◆ Extract to read
---------------
B. Hand Held Wireless Device Ban

The HTA bans the holding or use by drivers of hand-held wireless communication devices that send or receive telephone communications, electronic data, email or text messages while driving. Drivers are only permitted to operate wireless communication devices, such as a cell phone or BlackBerry, in “hands-free” mode. Drivers are also prohibited from driving while holding or using a hand-held electronic entertainment device such as an iPod or other similar media player.

The HTA and Regulation create a number of further exceptions to the use of hand held electronic devices, some of which are time limited. They include the following:

  • a driver using a device who is off the roadway or parked, not in motion, and not impeding traffic;
  • drivers of police, ambulance, fire department vehicles (the same broad definition of police and law enforcement officers set out above applies for hand held electronic devices);
  • a driver using a hand held electronic device to contact ambulance, police or fire department emergency services.

A number of time limited exemptions (until January 1, 2013) have been created for certain public functions and commercial activities, for drivers who use two way radios with separate hand held microphones, such as CB radios. These radios are defined in the Regulation. The time limited radio exemptions apply to the following, while performing their job duties:

  • drivers employed by public utilities and electrical distribution companies;
  • employees of a road authority engaged in road patrol, repair, maintenance or construction activities;
  • drivers of commercial motor vehicles;
  • drivers of courier delivery vehicles, tow trucks or road side assistance service vehicles, licensed taxi cabs and limousines, street cars and road building machines.

Employers should also note that the definition of “motor vehicle” for purposes of the hand held device ban includes farm tractors, road building machines, motorized snow vehicles and streetcars.

C. Cell Phone and Electronic Device Policies and Bans

Due to repeated tragic accidents occurring because drivers were distracted by electronic communication devices, a chorus of support for cell phone and electronic device policies and bans has arisen. The potential for vicarious liability by employers for tragedies arising when one of their employees is driving while texting, talking or viewing a computer screen in their rolling offices should cause every employer to consider promptly implementing policies and procedures banning or restricting the use of such devices. Even in jurisdictions where the use of electronic devices is not explicitly banned, drivers can face charges for distracted or careless driving, and employers could be vicariously liable for failing to control the distracted driving behaviour of their workforce.
---------------
Carry on the text about employer policies on drivers' hand-held devices from the point where it ends.

◆ Stored data
---------------
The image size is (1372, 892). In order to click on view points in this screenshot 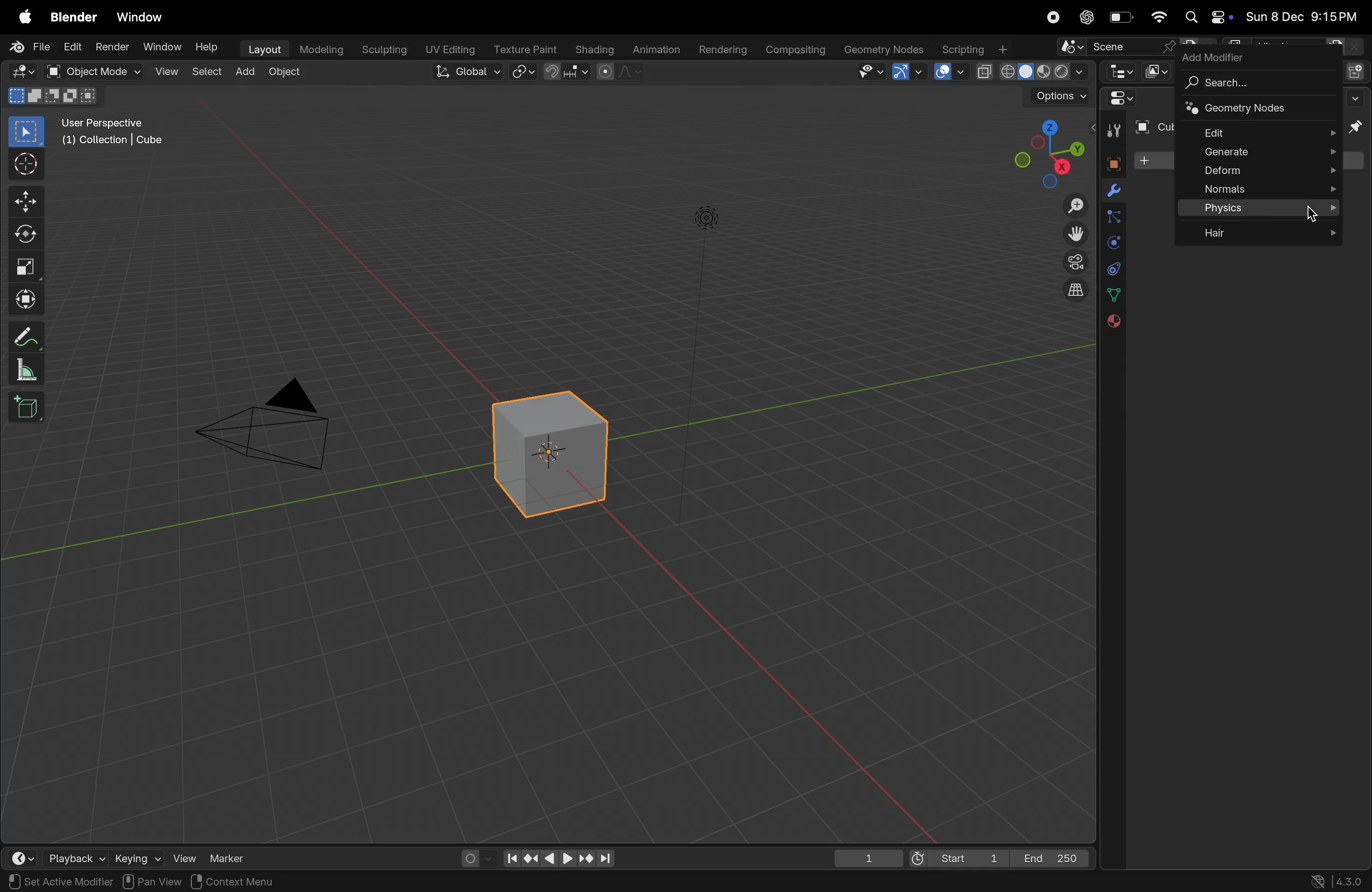, I will do `click(1047, 152)`.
---------------
◆ Result below
A written policy setting out the employer’s expectations, including parameters for acceptable use of devices and consequences for violations, should be created and enforced. When establishing a policy, employers will wish to consider the following:

  • Keeping the policy and devices covered broad and inclusive. Numerous devices can fall under highway traffic bans and definitions of “wireless hand-held communication device,” so the policy should be drafted in such a way that it covers all such technology, not just cell phones. Policies should include visible display screens of televisions, computers or other devices, and entertainment devices;
  • Making sure that all persons in the workplace (including workers, supervisors, contractors, management, etc.) and the use of all devices during working hours (both personal or business related) are covered by the workplace policy;
  • Ensuring that all prohibited uses are clearly set out, including use of devices while driving or while engaged in particular tasks such as operating equipment or machinery;
  • Providing for permitted uses. Any policy should set out when and where the devices can be used (i.e. when pulled over to the side of the road, or when using hands-free mode). If permitting use in hands-free mode is determined to be an acceptable practice, the employer should consider supplying employees with hands-free technology and providing training on its use.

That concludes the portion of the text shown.